ABSTRACT

In preceding chapters we have outlined the basic premise that assessment can be viewed as a system or technology for defining and communicating value in educational settings, and demonstrated the way in which this valuing occurs in the development of systemic assessment practices and official curricular expectations. Our attention now turns to the enactment and outcomes of assessment in the classroom and, specifically, the practices of assessment in the physical education class. With this focus it quickly becomes apparent that the sites of teaching and learning are where the work of assessment to define and ascribe value is perhaps most acutely experienced by students and teachers alike.
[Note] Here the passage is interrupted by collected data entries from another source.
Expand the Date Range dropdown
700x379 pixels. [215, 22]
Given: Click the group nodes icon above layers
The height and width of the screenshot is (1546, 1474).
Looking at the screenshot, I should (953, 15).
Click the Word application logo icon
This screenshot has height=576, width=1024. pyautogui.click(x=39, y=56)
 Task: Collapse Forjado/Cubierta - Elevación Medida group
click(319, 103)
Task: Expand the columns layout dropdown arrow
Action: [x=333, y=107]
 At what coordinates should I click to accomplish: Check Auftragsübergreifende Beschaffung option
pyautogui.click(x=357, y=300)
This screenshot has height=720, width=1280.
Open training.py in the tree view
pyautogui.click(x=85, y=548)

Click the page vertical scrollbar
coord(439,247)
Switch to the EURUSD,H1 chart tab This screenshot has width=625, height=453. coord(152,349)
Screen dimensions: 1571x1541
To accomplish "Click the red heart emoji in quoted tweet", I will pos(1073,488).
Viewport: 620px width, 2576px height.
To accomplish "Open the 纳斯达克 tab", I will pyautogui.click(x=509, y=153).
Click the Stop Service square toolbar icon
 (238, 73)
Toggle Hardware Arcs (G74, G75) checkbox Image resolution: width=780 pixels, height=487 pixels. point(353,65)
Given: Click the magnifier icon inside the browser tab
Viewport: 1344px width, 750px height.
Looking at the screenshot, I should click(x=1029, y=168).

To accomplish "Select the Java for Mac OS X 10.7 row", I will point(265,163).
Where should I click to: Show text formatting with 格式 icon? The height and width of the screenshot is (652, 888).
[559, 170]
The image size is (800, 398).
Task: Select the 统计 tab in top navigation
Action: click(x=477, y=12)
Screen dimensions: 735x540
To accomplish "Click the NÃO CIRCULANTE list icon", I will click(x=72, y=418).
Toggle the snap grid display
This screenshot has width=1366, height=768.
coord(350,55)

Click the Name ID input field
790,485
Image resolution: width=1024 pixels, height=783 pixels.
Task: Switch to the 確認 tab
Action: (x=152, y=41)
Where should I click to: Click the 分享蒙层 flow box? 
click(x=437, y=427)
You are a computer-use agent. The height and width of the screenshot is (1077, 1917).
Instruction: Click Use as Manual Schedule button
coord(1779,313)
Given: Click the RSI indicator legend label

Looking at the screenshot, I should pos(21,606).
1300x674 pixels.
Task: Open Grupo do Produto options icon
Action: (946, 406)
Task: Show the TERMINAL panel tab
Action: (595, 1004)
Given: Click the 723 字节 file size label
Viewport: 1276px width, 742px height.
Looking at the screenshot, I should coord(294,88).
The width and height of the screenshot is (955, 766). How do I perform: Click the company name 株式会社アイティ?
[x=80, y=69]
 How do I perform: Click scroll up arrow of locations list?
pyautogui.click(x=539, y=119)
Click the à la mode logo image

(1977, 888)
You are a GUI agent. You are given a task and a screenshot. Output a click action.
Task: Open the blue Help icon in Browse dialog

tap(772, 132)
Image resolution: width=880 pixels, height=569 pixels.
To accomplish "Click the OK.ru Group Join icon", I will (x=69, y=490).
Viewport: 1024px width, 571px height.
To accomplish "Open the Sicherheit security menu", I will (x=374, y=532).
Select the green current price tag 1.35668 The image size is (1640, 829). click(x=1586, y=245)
These are the contexts where teachers plan assessment tasks and programmes, collect information and make judgements about their students’ progress and achievement, and report this information to various stake-holders. As several researchers have demonstrated, the experience of being assessed and the outcomes of that assessment are significant contributors to students’ understanding of what is valued in a subject (Redelius and Hay, 2009), how the students themselves are valued and how they view their own value in and beyond the subject (Reay and Wiliam, 1999; Hay and Macdonald, 2008). Thinking about a physical education class from the perspective of students, we can recognise that, through participation in activities that are formally identified as assessment, tasks or ‘events’ signal very openly to students the relative value that is accorded to particular abilities and/or performances in physical education.